■ TO-DO LIST:
1. In the forum thread about f(x) = |x^2-x|, what does the person who posted the question say they have been asked to find?
2. Continue the forum thread about the absolute value function f(x) = |x^2-x| from the point where it ends.

■ READING TEXT:
******
Question

when i have something like: f(x) = |x^2-x| what does it mean?

Answer 1

this is the absolute value symbol. What does the directions ask of you?

Answer 2

it means that the y value of the ordered pair is x^2-x and that the answer will be 0 or positive.

Answer 3

well it's asking me to find the derivative of that function above. so i'm think there are more than 1 derivatives to find. for instance derivative of f(x) when x >= 0 an derivative when x <0 but i'm not so sure

Answer 4

you could write it as
for x≥ 1 f(x)= x^2-x
for 0≤x ≤1 f(x)= x-x^2

for x ≤ 0 f(x)= x^2+x

if I did that correctly...

Answer 5

for x <0 x^2-x is much better

Answer 6

Remember, the definition of |x| is:

|x| = x, if x >= 0
|x| = -x, if x < 0.

So: f(x) = |x^2-x| means:

f(x)= x² - x, if x² - x >= 0
f(x)= -x² + x, if x² - x <0

So, to know which of the two formulas applies for certain values of x, you will have to solve x² - x = 0.
It has two (simple to find) solutions. Put them on a number line and then make a sign scheme of x² - x. Then you know which of the two formulas applies where...
******
■ DATA RECORDS:
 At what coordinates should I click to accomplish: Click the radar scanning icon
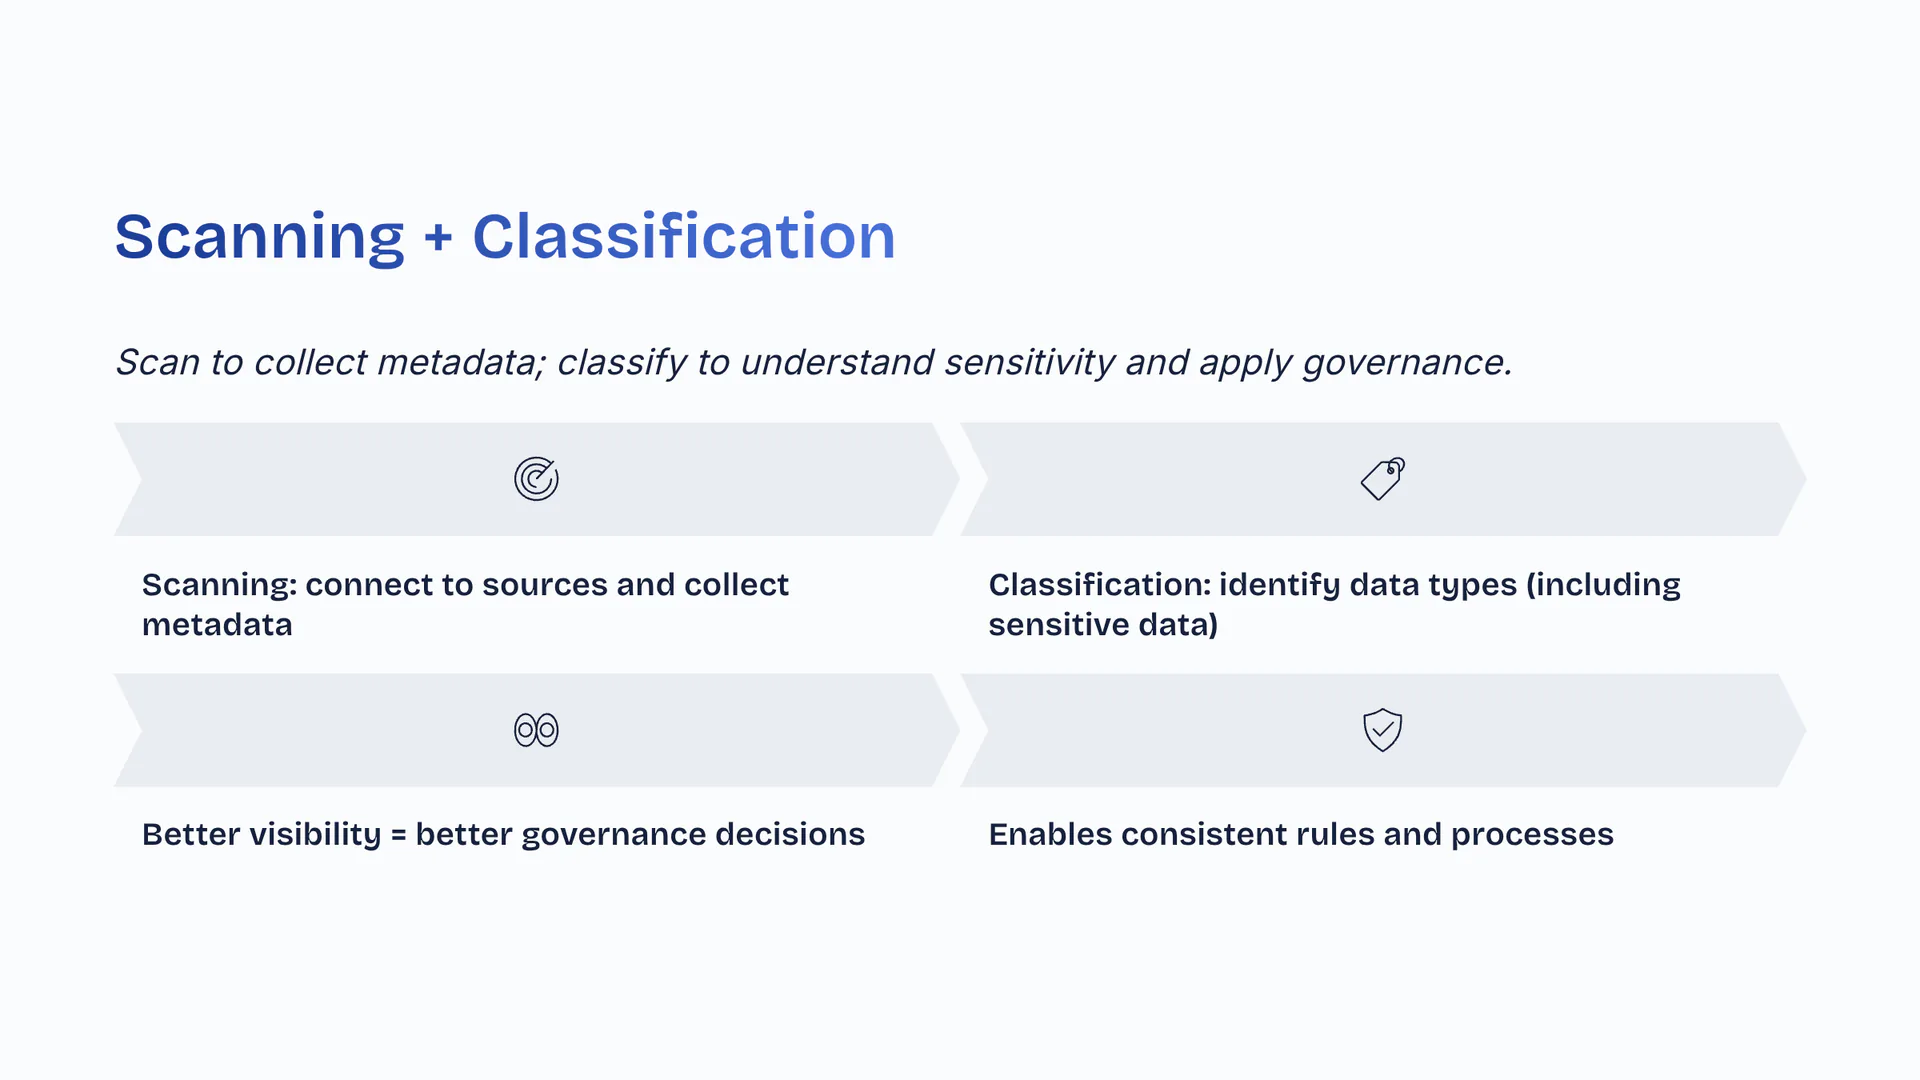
******
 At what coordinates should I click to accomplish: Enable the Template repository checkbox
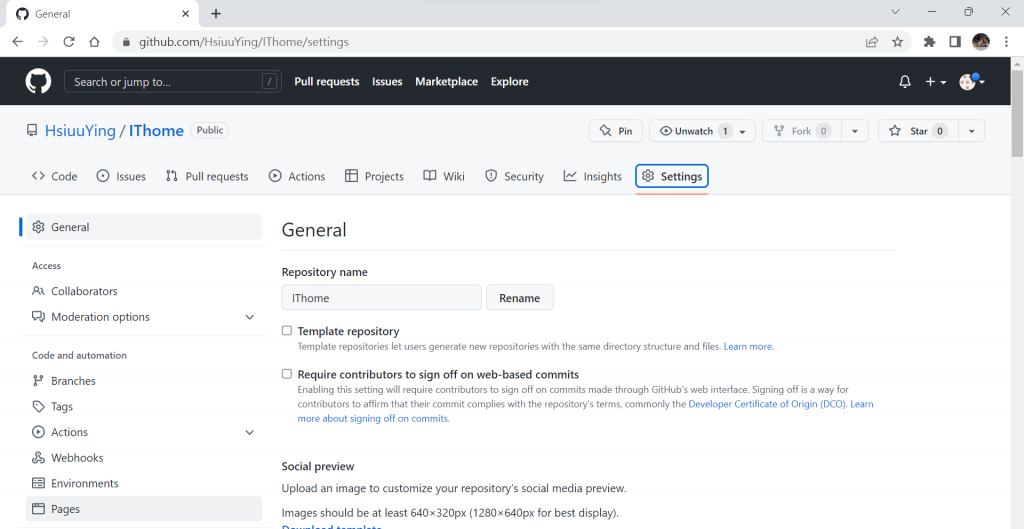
******
■ TASK RESULTS:
1. The derivative of the function f(x) = |x^2-x|.

2.
Answer 7

well i have this: http://www.sosmath.com/calculus/diff/der13/img5.gif which i don't understand at all! how the get the if's and how they change the signs.

Answer 8

if x > 1 then x^2 is bigger than x and x^2-x is positive | positive #| is just the #
if x between 0 and 1 x^2 is less than x and x^2 -x is negative
the absolute value operation changes this to positive: you could say it multiplies by -1:
-(x^2-x)

Answer 9

The sign scheme is (see image).

So for 0 < x < 1 you have:
f(x) = -(x² - x) = -x² + x (because x²-x is negative there)

for x <=0 and for x >=1 you have:
f(x) = x² - x (because x² - x is positive there, so you just remove the |..| )